__YOUR OBJECTIVE__.
An identical copy of every entry below is the required output.

__DATA EXCERPTS__.
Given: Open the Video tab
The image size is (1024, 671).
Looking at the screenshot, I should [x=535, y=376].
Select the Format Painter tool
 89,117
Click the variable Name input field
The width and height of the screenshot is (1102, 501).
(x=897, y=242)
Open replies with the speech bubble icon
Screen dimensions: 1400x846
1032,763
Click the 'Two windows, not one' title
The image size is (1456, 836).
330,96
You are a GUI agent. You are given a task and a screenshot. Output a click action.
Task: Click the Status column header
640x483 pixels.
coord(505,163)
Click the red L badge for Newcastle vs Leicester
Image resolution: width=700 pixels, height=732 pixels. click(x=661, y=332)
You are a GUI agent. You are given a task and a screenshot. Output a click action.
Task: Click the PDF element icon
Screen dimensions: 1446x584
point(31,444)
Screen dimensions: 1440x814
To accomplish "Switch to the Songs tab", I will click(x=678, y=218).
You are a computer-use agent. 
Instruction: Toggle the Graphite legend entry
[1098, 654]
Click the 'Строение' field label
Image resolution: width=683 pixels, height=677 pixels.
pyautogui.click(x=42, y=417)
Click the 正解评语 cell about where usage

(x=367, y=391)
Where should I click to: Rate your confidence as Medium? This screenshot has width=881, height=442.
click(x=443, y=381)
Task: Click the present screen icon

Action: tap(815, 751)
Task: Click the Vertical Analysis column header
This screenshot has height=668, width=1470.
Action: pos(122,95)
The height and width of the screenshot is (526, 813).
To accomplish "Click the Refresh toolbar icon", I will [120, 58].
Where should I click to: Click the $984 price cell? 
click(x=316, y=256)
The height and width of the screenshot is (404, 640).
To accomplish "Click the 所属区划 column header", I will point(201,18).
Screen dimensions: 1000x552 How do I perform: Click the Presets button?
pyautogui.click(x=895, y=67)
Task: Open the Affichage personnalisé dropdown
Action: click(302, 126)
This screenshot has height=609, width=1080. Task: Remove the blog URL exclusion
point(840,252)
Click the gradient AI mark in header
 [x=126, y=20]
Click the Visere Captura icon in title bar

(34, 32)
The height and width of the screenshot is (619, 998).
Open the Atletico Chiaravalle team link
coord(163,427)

__FINAL ANSWER__.
Given: Open the Video tab
The image size is (1024, 671).
Looking at the screenshot, I should [x=535, y=376].
Select the Format Painter tool
 89,117
Click the variable Name input field
The width and height of the screenshot is (1102, 501).
(x=897, y=242)
Open replies with the speech bubble icon
Screen dimensions: 1400x846
1032,763
Click the 'Two windows, not one' title
The image size is (1456, 836).
330,96
You are a GUI agent. You are given a task and a screenshot. Output a click action.
Task: Click the Status column header
640x483 pixels.
coord(505,163)
Click the red L badge for Newcastle vs Leicester
Image resolution: width=700 pixels, height=732 pixels. click(x=661, y=332)
You are a GUI agent. You are given a task and a screenshot. Output a click action.
Task: Click the PDF element icon
Screen dimensions: 1446x584
point(31,444)
Screen dimensions: 1440x814
To accomplish "Switch to the Songs tab", I will click(x=678, y=218).
You are a computer-use agent. 
Instruction: Toggle the Graphite legend entry
[1098, 654]
Click the 'Строение' field label
Image resolution: width=683 pixels, height=677 pixels.
pyautogui.click(x=42, y=417)
Click the 正解评语 cell about where usage

(x=367, y=391)
Where should I click to: Rate your confidence as Medium? This screenshot has width=881, height=442.
click(x=443, y=381)
Task: Click the present screen icon

Action: tap(815, 751)
Task: Click the Vertical Analysis column header
This screenshot has height=668, width=1470.
Action: pos(122,95)
The height and width of the screenshot is (526, 813).
To accomplish "Click the Refresh toolbar icon", I will [120, 58].
Where should I click to: Click the $984 price cell? 
click(x=316, y=256)
The height and width of the screenshot is (404, 640).
To accomplish "Click the 所属区划 column header", I will point(201,18).
Screen dimensions: 1000x552 How do I perform: Click the Presets button?
pyautogui.click(x=895, y=67)
Task: Open the Affichage personnalisé dropdown
Action: click(302, 126)
This screenshot has height=609, width=1080. Task: Remove the blog URL exclusion
point(840,252)
Click the gradient AI mark in header
 [x=126, y=20]
Click the Visere Captura icon in title bar

(34, 32)
The height and width of the screenshot is (619, 998).
Open the Atletico Chiaravalle team link
coord(163,427)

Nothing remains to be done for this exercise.